OSSP var is a flexible, full-featured, and fast variable construct expansion library. It supports a configurable variable construct syntax very similar to the style found in many scripting languages (like @name, ${name}, $(name), etc.) and provides both simple scalar (${name}) and array (${name[index]}) expansion, plus optionally one or more post-operations on the expanded value (${name:op:op...}). The supported post-operations are length determination, case conversion, defaults, postive and negative alternatives, sub-strings, regular expression-based substitutions, character translations, and padding. Additionally, a meta-construct plus arithmetic expressions for index and range calculations allow (even nested) iterations over array variable expansions (..[..${name[#+1]}..]..). The actual variable value lookup is performed through a callback function, so OSSP var can expand arbitrary values.
| Tags | Software Development Libraries |
|---|---|
| Licenses | MIT/X |
| Operating Systems | POSIX |
| Implementation | C |
Recent releases


Changes: sprintf(3) parameter passing has been fixed. The build environment has been upgraded to GNU libtool 1.5.20 and GNU shtool 2.0.3.
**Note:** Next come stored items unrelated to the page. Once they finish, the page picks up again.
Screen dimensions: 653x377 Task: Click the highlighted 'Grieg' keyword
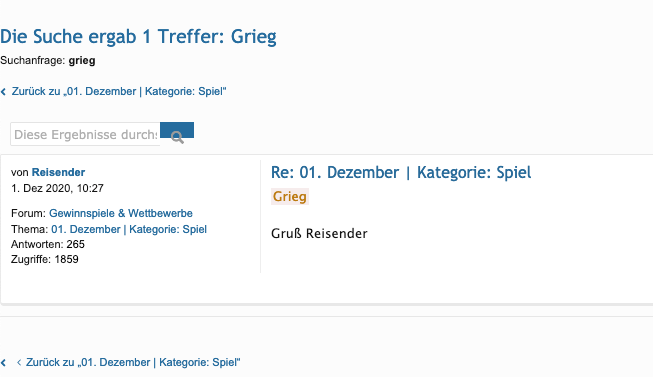tap(290, 196)
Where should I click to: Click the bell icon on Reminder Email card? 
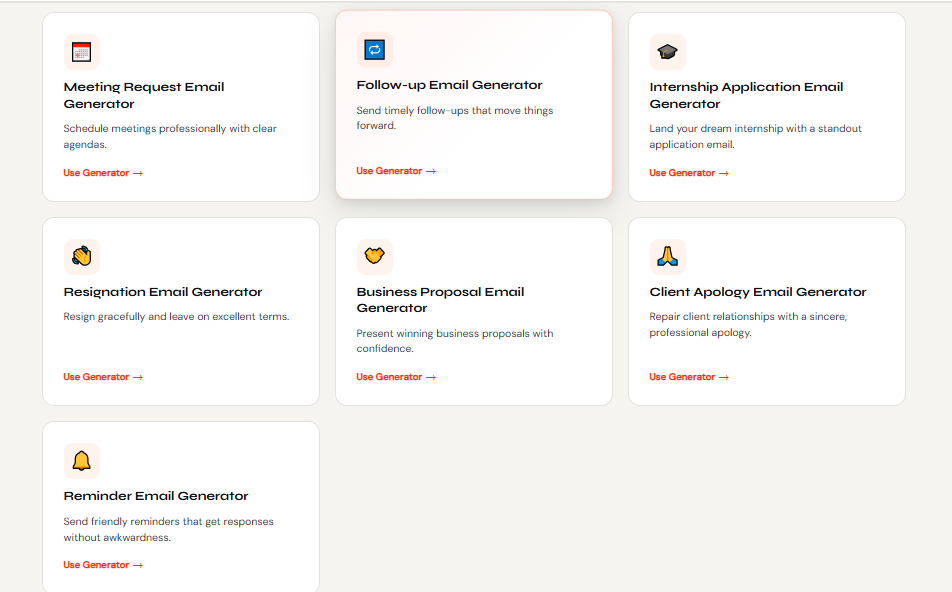click(x=81, y=461)

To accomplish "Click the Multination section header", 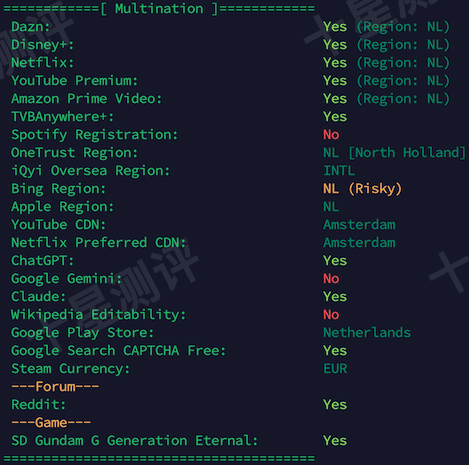I will (x=159, y=8).
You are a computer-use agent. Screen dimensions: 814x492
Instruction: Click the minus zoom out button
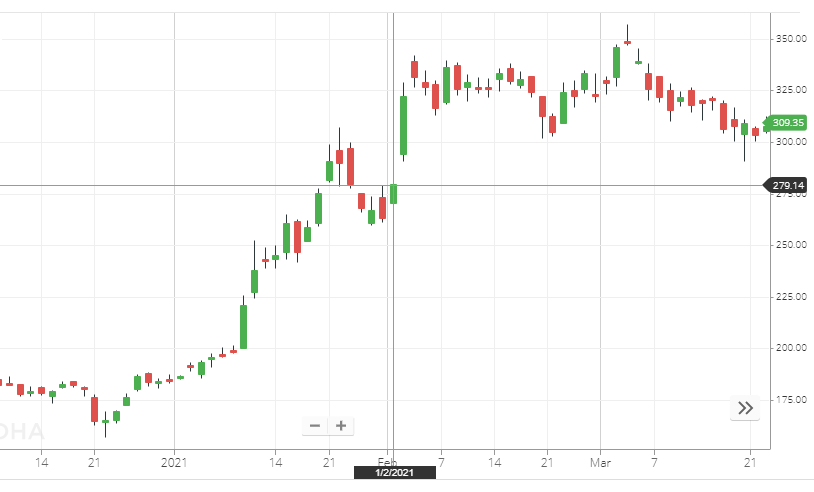coord(315,425)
Changes: The Unix manual pages were cleaned up and extended. Minimum C++ build support was added. Support for the DMalloc library was fixed. The output of "var-config --libs" was fixed. The build environment was upgraded to GNU libtool 1.5.10.


Changes: The build environment was updated to use GNU libtool 1.5.8 and GNU shtool 2.0.1.


Changes: This release removes "cast" warnings related to function point passing. It provides autoconf check AC_CHECK_VA_COPY for checking the va_copy(d,s) macro and providing fallback implementation. It upgrades the build environment to GNU libtool 1.5.4 and GNU autoconf 2.59.


Changes: All remaining memory leaks were fixed, the source code was cleaned up to support ISO C and C++ compilers, and the build environment was upgraded to GNU autoconf 2.57, GNU libtool 1.4.3, and GNU shtool 1.6.2.